Large Cap High Value:
high market risk exposure (beta_mkt: 1.12)***
low size factor loading (beta_smb: .106)correctly reflects our expectation given it’s large caps
high value factor loading (beta_value .609)***correctly reflects our expectation given it is a high value structured portfolio
Factor model explains 77.8% of returns (r^2: .778)***
Large Cap Low Value:
high market risk exposure (beta_mkt: 1.13)***
low size factor loading (beta_smb: .05)correctly reflects our expectation given it’s large caps
negative value factor loading (beta_value -0.22)*correctly reflects our expectation given it is a low value structured portfolio
Factor model explains 69.4% of returns (r^2: .694)***
Small Cap High Value:
high market risk exposure (beta_mkt: 1.24)***
high size factor loading (beta_smb: 1.10)***correctly reflects our expectation given it’s small caps
high value factor loading (beta_value 0.66)***correctly reflects our expectation given it is a high value structured portfolio
Factor model explains 78% of returns (r^2: 0.78)***
Small Cap Low Value:
high market risk exposure (beta_mkt: 1.13)***
high size factor loading (beta_smb: 1.21)***correctly reflects our expectation given it’s small caps
negative value factor loading (beta_value -0.32)***correctly reflects our expectation given it is a low value structured portfolio
Factor model explains 73% of returns (r^2: 0.73)***
*** p_value < .01
** p_value < .05
*p_value < .10
Sequential Analysis:
Market risk explains the majority of returns, then Size, and then Value.
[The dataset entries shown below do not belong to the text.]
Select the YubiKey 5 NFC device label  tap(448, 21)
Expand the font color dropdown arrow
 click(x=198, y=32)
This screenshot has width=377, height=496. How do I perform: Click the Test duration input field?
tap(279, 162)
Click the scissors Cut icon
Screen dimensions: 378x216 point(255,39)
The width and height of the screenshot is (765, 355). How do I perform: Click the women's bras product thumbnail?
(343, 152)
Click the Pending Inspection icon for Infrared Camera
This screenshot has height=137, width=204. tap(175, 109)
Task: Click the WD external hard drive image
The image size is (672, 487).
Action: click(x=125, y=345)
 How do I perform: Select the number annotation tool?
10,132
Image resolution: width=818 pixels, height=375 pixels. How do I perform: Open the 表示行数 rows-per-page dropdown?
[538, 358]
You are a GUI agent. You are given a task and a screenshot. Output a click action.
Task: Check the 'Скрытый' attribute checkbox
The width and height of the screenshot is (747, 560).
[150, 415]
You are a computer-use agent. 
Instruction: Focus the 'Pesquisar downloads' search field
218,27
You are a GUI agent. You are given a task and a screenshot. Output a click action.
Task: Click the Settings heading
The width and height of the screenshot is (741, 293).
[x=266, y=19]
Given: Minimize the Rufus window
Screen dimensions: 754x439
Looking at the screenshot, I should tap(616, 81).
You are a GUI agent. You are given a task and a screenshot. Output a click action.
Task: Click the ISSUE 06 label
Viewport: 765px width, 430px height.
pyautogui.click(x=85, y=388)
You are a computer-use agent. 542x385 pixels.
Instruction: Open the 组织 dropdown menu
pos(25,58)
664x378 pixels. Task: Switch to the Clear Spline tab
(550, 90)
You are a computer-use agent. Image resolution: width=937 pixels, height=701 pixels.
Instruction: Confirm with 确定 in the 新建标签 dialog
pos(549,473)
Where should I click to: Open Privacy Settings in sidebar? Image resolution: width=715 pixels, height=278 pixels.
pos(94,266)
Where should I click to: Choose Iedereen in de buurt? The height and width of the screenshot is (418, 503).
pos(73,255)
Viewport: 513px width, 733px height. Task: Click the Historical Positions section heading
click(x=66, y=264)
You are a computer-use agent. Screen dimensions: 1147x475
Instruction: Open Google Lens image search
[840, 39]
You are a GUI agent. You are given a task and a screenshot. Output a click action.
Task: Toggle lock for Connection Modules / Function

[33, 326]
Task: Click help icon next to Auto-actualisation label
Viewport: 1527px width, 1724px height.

Each factor is valuable and explains an additional portion of return resulting in an overall better model.
Individual Asset Factor Loadings:
For each asset that satisfied the eligibility criteria in the most recent full rebalancing period and had mc_fees_ratio metric coverage, we regressed our factors onto that asset’s returns. There are 67 assets in total in this evaluation.
Results:
Number of assets: 67
Percent of assets where p-value for market is < 0.05: 100.0% Percent of assets where p-value for smb is < 0.05: 49.3% Percent of assets where p-value for value is < 0.05: 35.8% Percent of assets where p-value for momentum is < 0.05: 25.4%
Key Takeaways:
Market risk factor is most pervading statistically significant for all assets
SMB significantly captures size-related risk on individual assets. Larger caps generally have low or negative SMB factor loadings and small caps have large factor loadings
Value factor captures value-related risk but is weaker than the size and market risk factors. Lower multiple tokens correctly have higher loadings (AAVE 0.91, CAKE 0.47, GMX 0.83, JTO 1.17) and higher multiple tokens correctly have lower loadings on average (XRP -0.34, FLOW -0.39, BTC -0.11)NOTE: I think there’s a possibility the value factor is actually also capturing an industry or sector characteristic as well. Most high value assets are Defi (Aave, GMX, etc.) and low value assets are L1 chains w/ high market caps relative to fees.
Momentum factor is weakest in terms of explanatory power and statistical significance. All significant loadings are negative indicating an inverse relation to momentum.